** Objetivo do exercício **
Liste todas as pessoas citadas pelo nome no bloco de texto abaixo, sem repetir nenhuma.

** Bloco de texto **
====
Posteriormente, por autorização do secretário de Estado da Agricultura, Gabriel Ribeiro dos Santos, foi instalada nas torres do Palácio das Indústrias (aqui pertinho da Casa da Boia, no Parque Dom Pedro I).
Em 1928, foi inaugurada a segunda emissora de São Paulo, a Sociedade Rádio Record, que funcionou durante pouco tempo. Adquirida posteriormente por Paulo Machado de Carvalho, foi reinaugurada em 11 de junho de 1931.
Com a Revolução de 1930 e a posse de Getúlio Vargas, o rádio brasileiro se desenvolveria de fato. A assinatura do Decreto n.° 20.047 de 1931, que autorizou as emissoras a veicularem propaganda paga, ficando estabelecido, em contrapartida, que uma delas transmitiria o ”Programma Nacional”, em cadeia pelas demais estações, com o objetivo era integrar o país através das ondas do rádio.
Curiosamente a famosa “Hora do Brasil”, este horário obrigatório para veiculação de divulgação governamental só seria implementada efetivamente em razão do levante paulista de 1932 contra o governo federal de Getúlio Vargas.
====
** Informações extraídas **
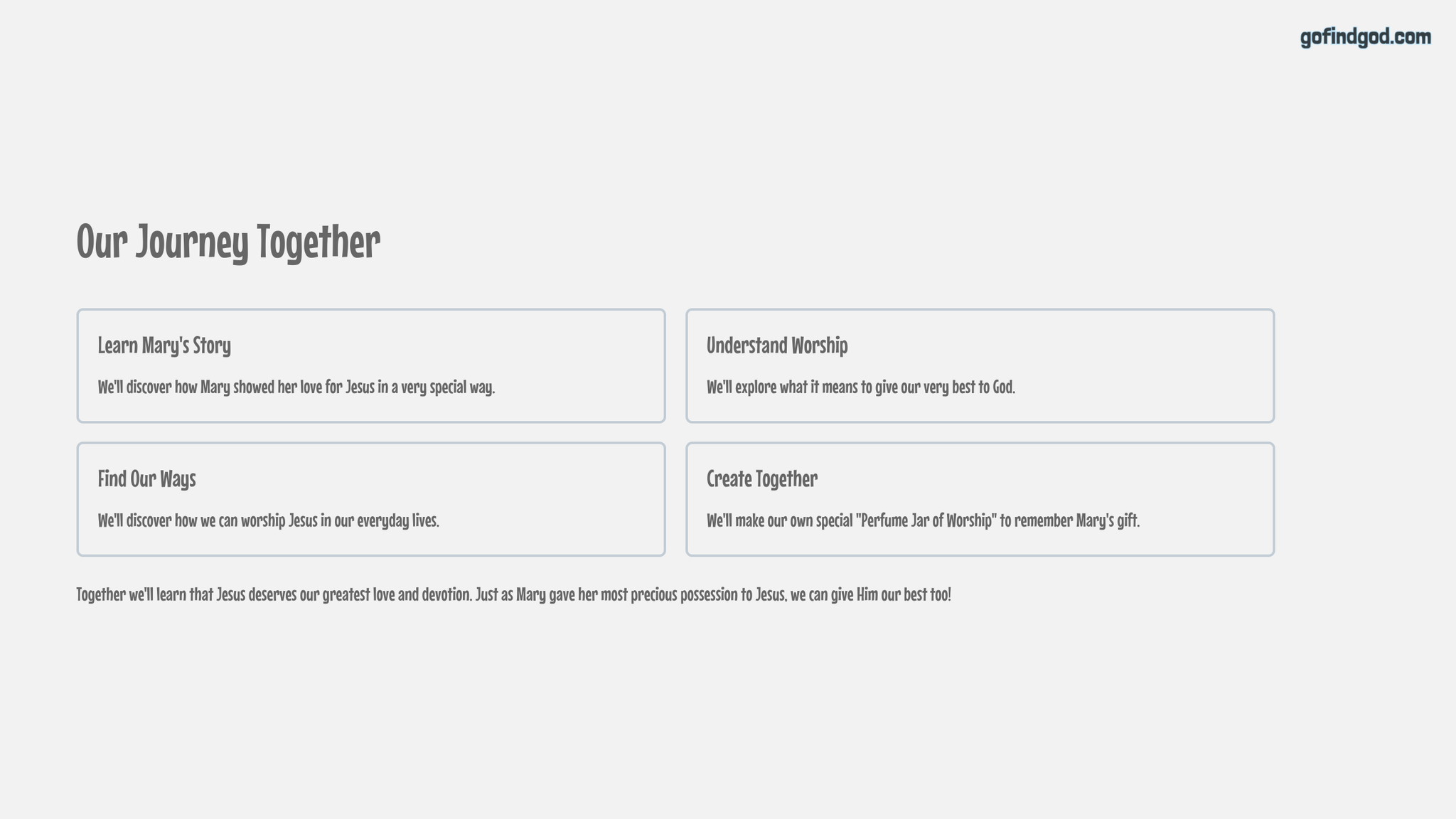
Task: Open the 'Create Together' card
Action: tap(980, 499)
====
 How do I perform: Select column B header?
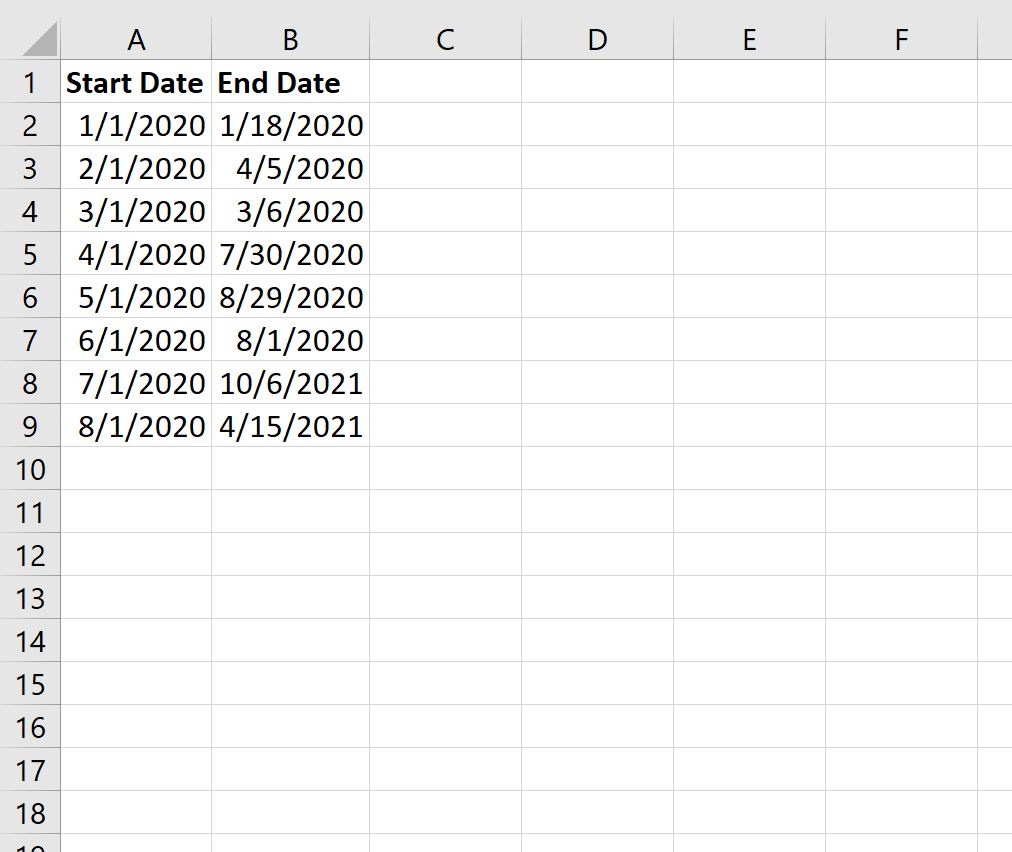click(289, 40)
====
** Resultado da tarefa **
Gabriel Ribeiro dos Santos
Paulo Machado de Carvalho
Getúlio Vargas